Open ezhulenev opened 1 year ago
Thanks Eugene for sharing the doc, it looks like a solid plan.
I will try to cover some things that are not discussed in the doc here.
We initially started with lowering from mhlo
, but switched to stablehlo
now. The two dialects are mostly the same, so this shouldn't be difficult, but we will likely need to update the resnet50 model where we want to show the performance advantage of using libraries compared to the code that IREE is currently able to generate.
Do I understand correctly that the various IREE importers are targeting StableHLO and the standard IREE pipeline is able to consume this?
This is currently being worked out on the IREE side. My very high level thinking is that it will provide an external layout interface that can be injected to StableHLO ops to communicate preferred layouts.
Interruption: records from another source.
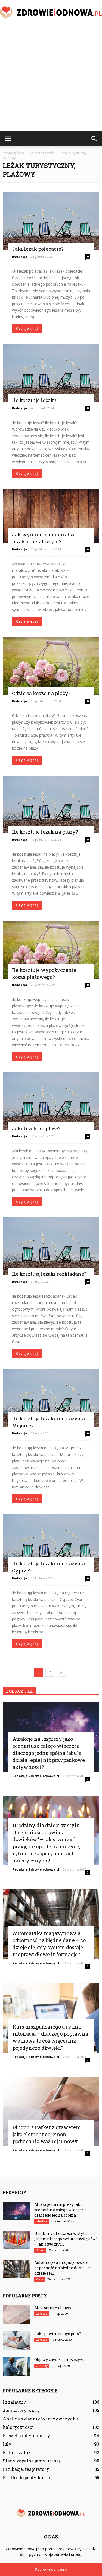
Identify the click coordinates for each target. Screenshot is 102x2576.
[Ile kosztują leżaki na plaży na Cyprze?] (51, 1543)
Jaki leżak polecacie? (38, 249)
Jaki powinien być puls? (57, 2333)
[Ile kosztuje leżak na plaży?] (51, 805)
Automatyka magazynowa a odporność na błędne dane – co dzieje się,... (63, 2268)
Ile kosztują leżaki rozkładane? (49, 1274)
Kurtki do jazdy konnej (27, 2477)
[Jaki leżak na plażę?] (51, 1101)
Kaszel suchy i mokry (26, 2435)
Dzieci (40, 2250)
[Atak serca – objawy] (16, 2314)
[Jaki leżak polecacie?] (51, 221)
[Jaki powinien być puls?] (16, 2340)
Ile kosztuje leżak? (34, 400)
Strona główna (14, 153)
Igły (7, 2444)
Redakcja (19, 256)
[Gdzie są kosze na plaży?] (51, 666)
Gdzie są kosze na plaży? (41, 693)
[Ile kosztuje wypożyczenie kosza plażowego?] (51, 950)
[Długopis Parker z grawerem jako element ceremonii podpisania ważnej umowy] (51, 2111)
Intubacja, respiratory (26, 2469)
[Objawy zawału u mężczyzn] (16, 2366)
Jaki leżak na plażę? (36, 1128)
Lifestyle (41, 2221)
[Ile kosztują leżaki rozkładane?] (51, 1246)
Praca (40, 2279)
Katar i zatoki (18, 2452)
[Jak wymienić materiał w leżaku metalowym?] (51, 516)
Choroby (42, 2366)
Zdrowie (41, 2314)
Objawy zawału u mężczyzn (59, 2359)
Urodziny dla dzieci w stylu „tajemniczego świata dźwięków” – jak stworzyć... (65, 2239)
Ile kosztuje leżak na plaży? (45, 831)
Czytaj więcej (27, 329)
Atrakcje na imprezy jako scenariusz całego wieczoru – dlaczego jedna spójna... (61, 2210)
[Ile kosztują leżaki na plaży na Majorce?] (51, 1398)
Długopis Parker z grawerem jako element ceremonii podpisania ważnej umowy (47, 2134)
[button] (94, 138)
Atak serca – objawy (52, 2307)
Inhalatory (14, 2402)
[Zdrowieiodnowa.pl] (51, 12)
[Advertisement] (51, 78)
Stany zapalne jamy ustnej (31, 2461)
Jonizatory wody (21, 2410)
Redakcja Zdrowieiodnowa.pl (36, 1776)
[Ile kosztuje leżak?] (51, 373)
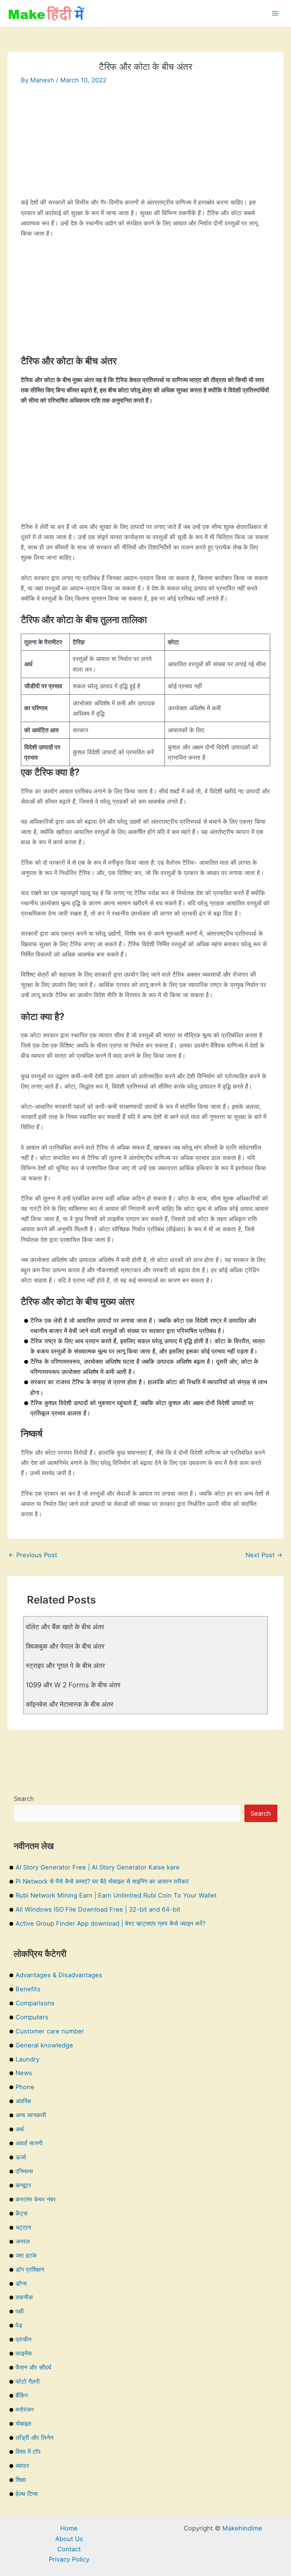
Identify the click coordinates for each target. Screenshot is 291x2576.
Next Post (264, 1555)
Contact (69, 2549)
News (24, 2073)
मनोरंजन (25, 2409)
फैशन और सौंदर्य (33, 2367)
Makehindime (242, 2528)
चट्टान (23, 2227)
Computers (32, 2017)
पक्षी (20, 2311)
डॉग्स (21, 2283)
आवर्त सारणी (29, 2143)
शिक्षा (21, 2479)
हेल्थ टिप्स (27, 2493)
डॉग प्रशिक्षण (30, 2269)
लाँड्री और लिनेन (34, 2437)
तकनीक (24, 2297)
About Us (69, 2539)
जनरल (23, 2241)
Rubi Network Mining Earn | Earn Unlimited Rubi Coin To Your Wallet (116, 1895)
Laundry (27, 2059)
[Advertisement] (145, 144)
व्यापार (22, 2465)
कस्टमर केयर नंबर (36, 2199)
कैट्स (22, 2213)
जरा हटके (26, 2255)
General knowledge (44, 2045)
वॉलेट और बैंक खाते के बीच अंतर (65, 1626)
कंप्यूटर (23, 2185)
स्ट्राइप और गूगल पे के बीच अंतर (65, 1665)
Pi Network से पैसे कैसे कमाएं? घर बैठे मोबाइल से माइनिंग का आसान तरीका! (102, 1881)
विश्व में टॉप (28, 2451)
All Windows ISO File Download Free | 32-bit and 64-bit (98, 1909)
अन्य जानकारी (31, 2115)
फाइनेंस (24, 2353)
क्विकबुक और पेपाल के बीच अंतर (65, 1646)
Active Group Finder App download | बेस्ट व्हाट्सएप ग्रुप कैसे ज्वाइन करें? (110, 1923)
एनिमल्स (24, 2171)
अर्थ (20, 2129)
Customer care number (50, 2031)
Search (24, 1798)
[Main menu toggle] (274, 13)
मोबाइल (23, 2423)
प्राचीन (23, 2339)
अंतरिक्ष (23, 2101)
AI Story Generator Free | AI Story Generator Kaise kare (98, 1867)
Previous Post (32, 1555)
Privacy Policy (69, 2559)
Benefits (28, 1989)
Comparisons (35, 2003)
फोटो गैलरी (28, 2381)
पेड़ (19, 2325)
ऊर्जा (21, 2157)
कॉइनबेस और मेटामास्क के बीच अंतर (69, 1704)
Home (69, 2528)
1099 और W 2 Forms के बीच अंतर (73, 1685)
We could then inject the same interfaces to cuDNN ops to constraint the layouts to what cuDNN expects.
We will implement a model that determines the cost of StableHLO ops and their cuDNN graph equivalent. This will determine which subgraphs are outlined to cuDNN ops. This needs to take downstream fusion opportunities into account, because the performance profiles of a fused vs unfused op are vastly different.
I need to leave this as a placeholder, because I haven't looked into it yet. But we should document our requirements for hooking into the IREE compilation pipeline. The main open issue here is when/how we perform the outlining of StableHLO ops and lowering to cuDNN ops. As far as I know, the downstream path from cuDNN ops is already working.
One of the initial goals of
openxla-nvgpu
plugin is to show how to integrate NVIDIA libraries with the IREE compiler/runtime. The work is already in progress, and few PRs are merged. The design of this integration is outlined in this document: https://docs.google.com/document/d/1WzSH7LdQdL1CQmlIOUyy6auDiX6d3cl5LAzZU_I4KCY/edit#